PostgreSQL Distinct Array Elements: Remove Duplicate Values

PostgreSQL: Get Distinct Array Elements

I’ve worked with systems where arrays accumulate duplicates—maybe a user’s skill list has “Python” listed twice, or tags have been added inconsistently. You need to clean that up: remove duplicates, get a proper set of unique values, and ideally sort them for consistency. It’s more than just cosmetic; duplicates can break reporting, cause incorrect comparisons, and make your data look sloppy.

PostgreSQL’s array functions make this straightforward once you understand the pattern: unnest the array, apply DISTINCT, and reaggregate.

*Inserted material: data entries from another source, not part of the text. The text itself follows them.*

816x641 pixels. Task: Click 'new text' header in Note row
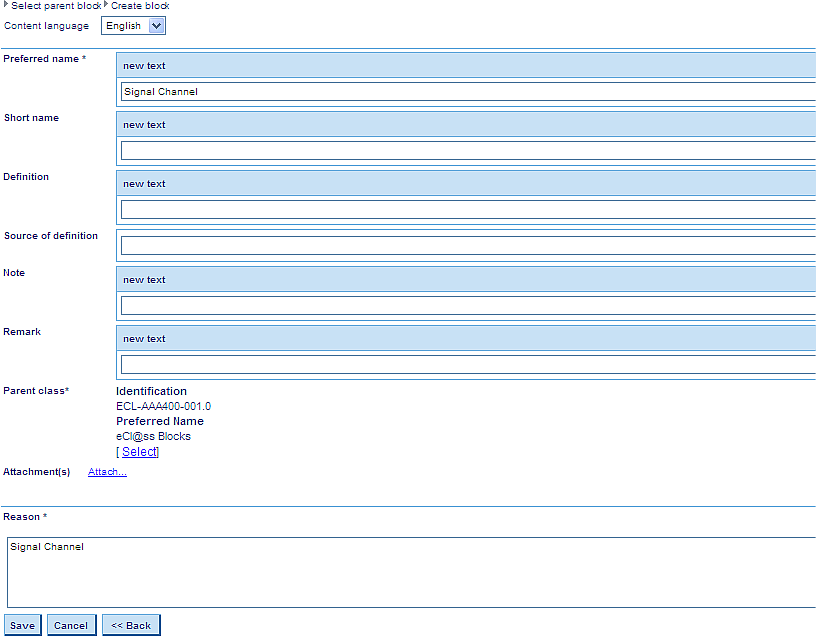click(x=144, y=280)
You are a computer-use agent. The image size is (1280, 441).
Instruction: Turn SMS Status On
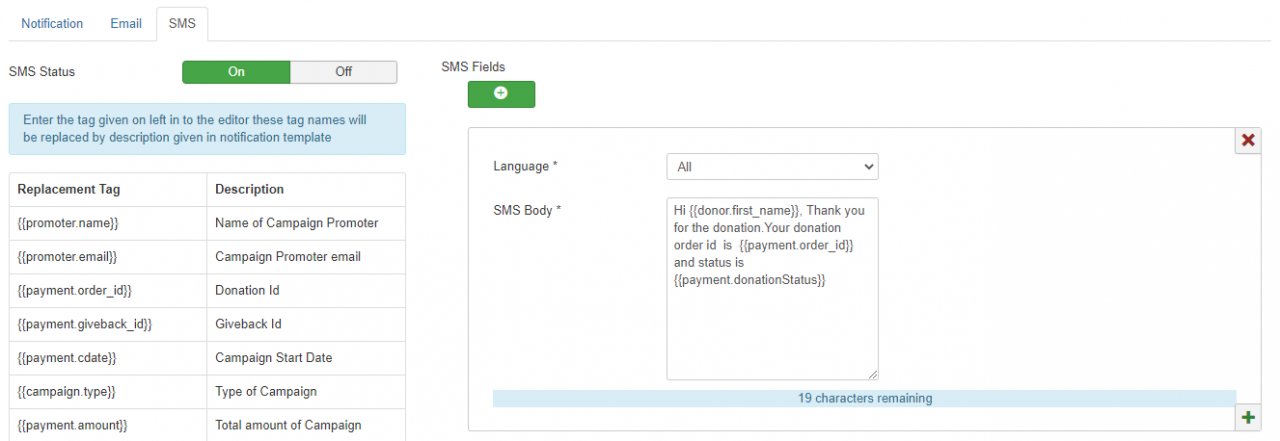(x=236, y=72)
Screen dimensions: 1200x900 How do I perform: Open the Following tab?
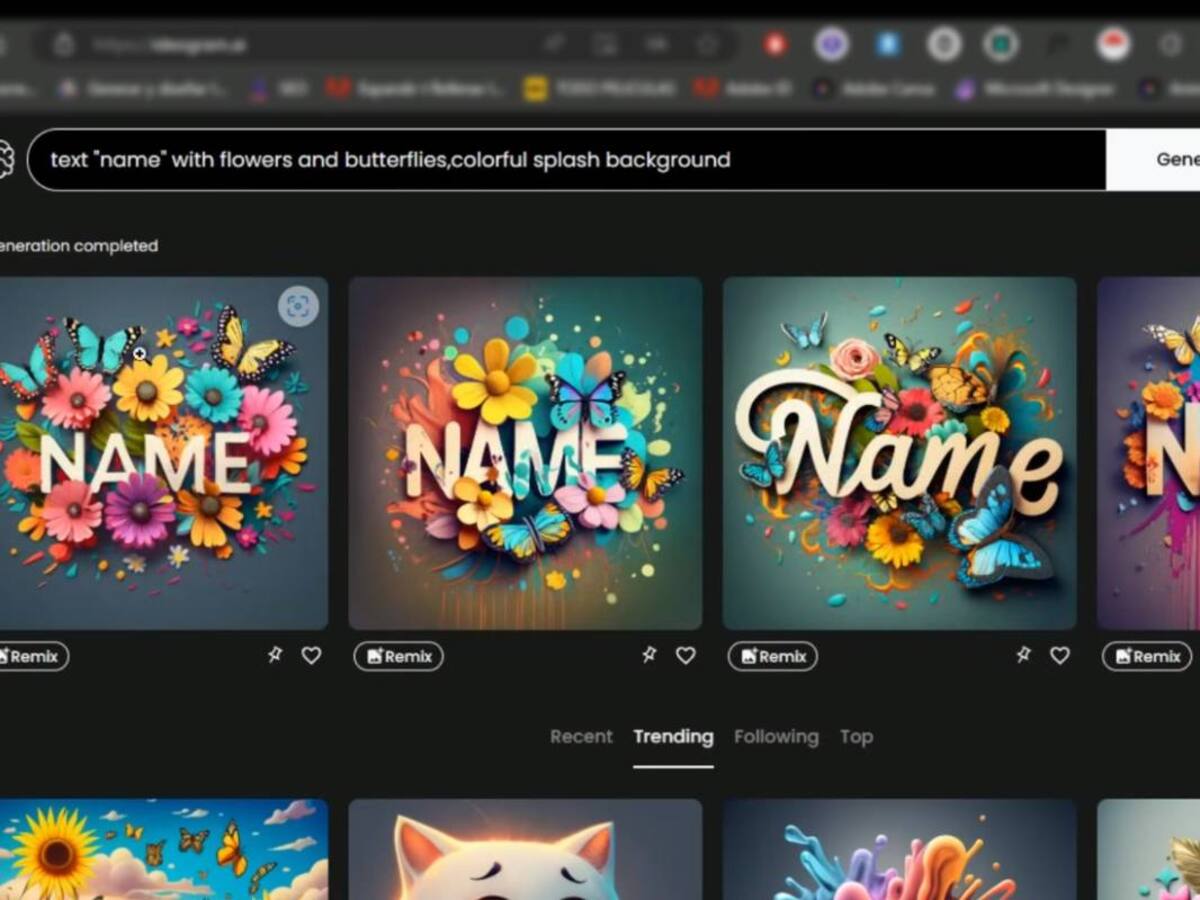776,737
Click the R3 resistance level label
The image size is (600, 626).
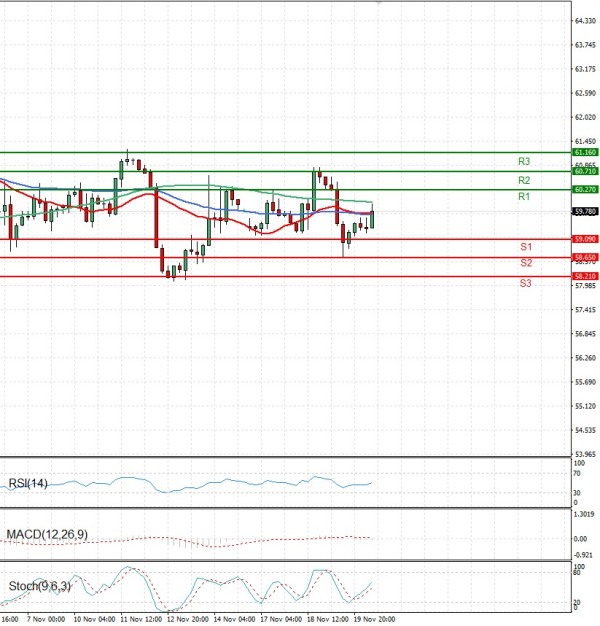coord(523,161)
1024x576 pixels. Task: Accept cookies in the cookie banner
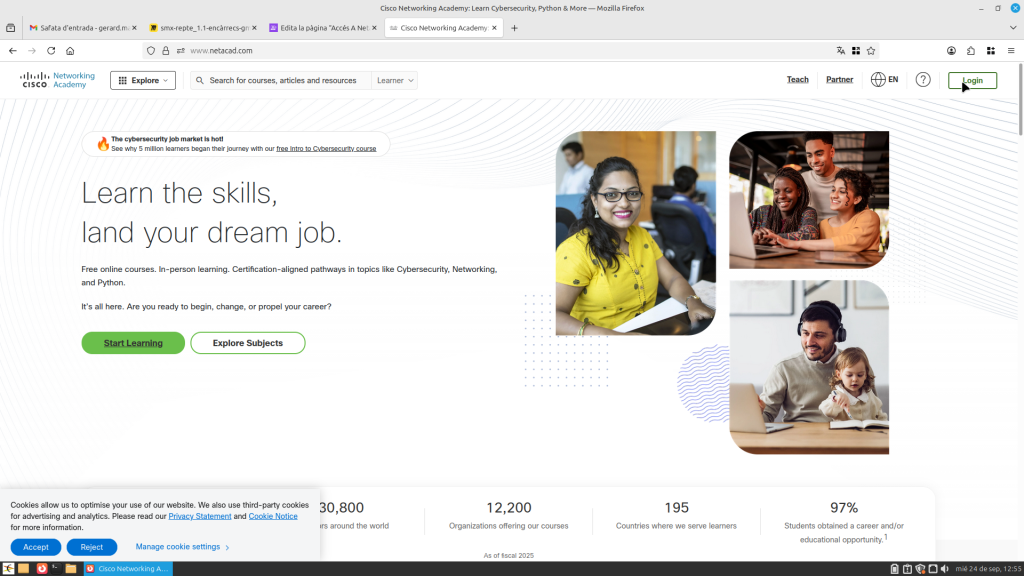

It’s elegant and efficient.

Quick Answer: Use ARRAY_AGG(DISTINCT …)

To get only distinct array elements:

SELECT
    emp_id,
    first_name,
    skills,
    array_agg(DISTINCT skill ORDER BY skill) as unique_skills
FROM employees,
LATERAL UNNEST(skills) AS skill
WHERE skills IS NOT NULL
GROUP BY emp_id, first_name, skills
LIMIT 5;

Returns:

emp_id | first_name | skills                    | unique_skills
-------+------------+---------------------------+-----------------------------
     1 | James      | {Python,Java,Python,SQL}  | {Java,Python,SQL}
     2 | Mary       | {Java,Go,Java,Go}         | {Go,Java}

Duplicates removed, and results are sorted alphabetically.

How It Works

UNNEST converts the array into individual rows. ARRAY_AGG(DISTINCT ...) reassembles them, keeping only unique values. The ORDER BY sorts the result in the same operation.

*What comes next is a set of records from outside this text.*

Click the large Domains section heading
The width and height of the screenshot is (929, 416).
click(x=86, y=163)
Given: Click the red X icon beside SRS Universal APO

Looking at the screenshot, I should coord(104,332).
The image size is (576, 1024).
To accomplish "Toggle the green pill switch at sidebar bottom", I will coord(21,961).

Different Approaches & When to Use Them

Approach 1: ARRAY_AGG with DISTINCT (Simplest)

SELECT
    emp_id,
    array_agg(DISTINCT tag ORDER BY tag) as unique_tags
FROM employee_tags
WHERE tag IS NOT NULL
GROUP BY emp_id;

Best for: Straightforward deduplication.

Approach 2: Create Set-Like Behavior

SELECT
    emp_id,
    ARRAY(SELECT DISTINCT UNNEST(skills) ORDER BY 1) as unique_ordered_skills
FROM employees
WHERE skills IS NOT NULL;

Using ARRAY() constructor explicitly.

Approach 3: With Filter Conditions

Remove duplicates but only for specific values:

SELECT
    emp_id,
    array_agg(skill ORDER BY skill) as all_skills,
    array_agg(DISTINCT skill) FILTER (WHERE skill LIKE 'Python%') as python_variants
FROM employees,
LATERAL UNNEST(skills) AS skill
GROUP BY emp_id;

Best for: Complex filtering while deduplicating.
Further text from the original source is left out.